By Scott Baltic
Over the past week, Franklin Street Properties Corp. has completed a cluster of financial transactions, chief among which was recasting its existing unsecured credit facility into a $1 billion facility.
Among other changes, the company’s total availability under the revolving line of credit was increased from $500 million to $600 million, and the maturity date was extended from Oct. 29, 2018, to Jan. 12, 2022, with two optional six-month extensions. Although the principal amount of the term loan remained unchanged at $400 million, its maturity date was extended from Sept. 27, 2021, to Jan. 12, 2023. An accordion feature that allows for additional borrowing capacity under the revolving line of credit or the term loan was expanded from up to $350 million to up to $500 million.

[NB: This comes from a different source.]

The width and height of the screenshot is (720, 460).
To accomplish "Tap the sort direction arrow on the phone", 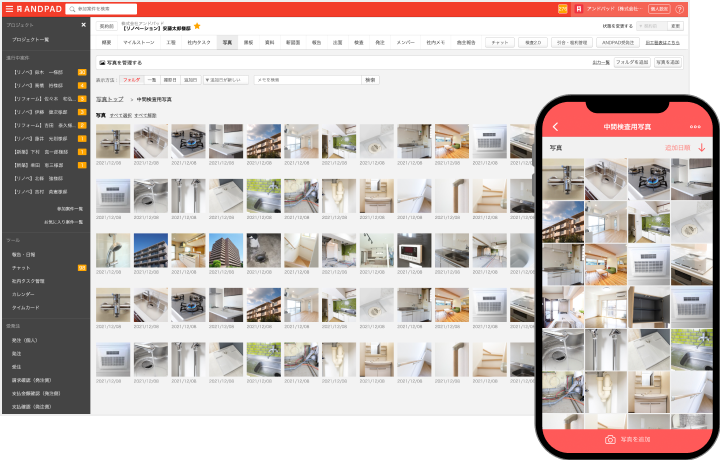I will tap(702, 148).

The participating banks included Bank of America N.A. as administrative agent; Bank of Montreal and JPMorgan Chase Bank N.A. as syndication agents; Citizens Bank N.A. and Regions Bank as documentation agents; U.S. Bank N.A. as managing agent; and PNC Bank N.A., TD Bank N.A., BBVA Compass, Branch Banking and Trust Co. and Capital One N.A. as the lenders. Franklin Street also amended its existing term loan with Bank of Montreal and JPMorgan Chase Bank N.A. as administrative agent.
The company entered into a note purchase agreement with respect to the private placement of $200 million aggregate principal amount of unsecured senior notes. The placement consists of $116 million in aggregate principal amount of Series A Senior Notes with a 7-year maturity at 3.99 percent annual interest and $84 million in aggregate principal amount of Series B Senior Notes with a 10-year maturity at 4.26 percent annual interest. Franklin Street intends to use the proceeds from this placement to reduce the outstanding balance of the revolving line of credit portion of the recast credit facility.
“We believe that these debt transactions help to better align the risk/reward characteristics of our capital structure with the long-term, value-add growth opportunities that we believe exist in our now predominantly urban and infill office property portfolio,” J. Carter, Franklin Street chairman & CEO, said in a prepared statement.
Franklin Street focuses on investing in select institutional-quality urban infill and central business district office properties in the United States. Though Franklin Street has properties in a dozen states, about 75 percent of its rentable square footage is in five core metro areas: Minneapolis, Denver, Dallas, Houston and Atlanta. One example of the company’s trophy assets is the 43-story, 680,000-square-foot 1999 Broadway in downtown Denver.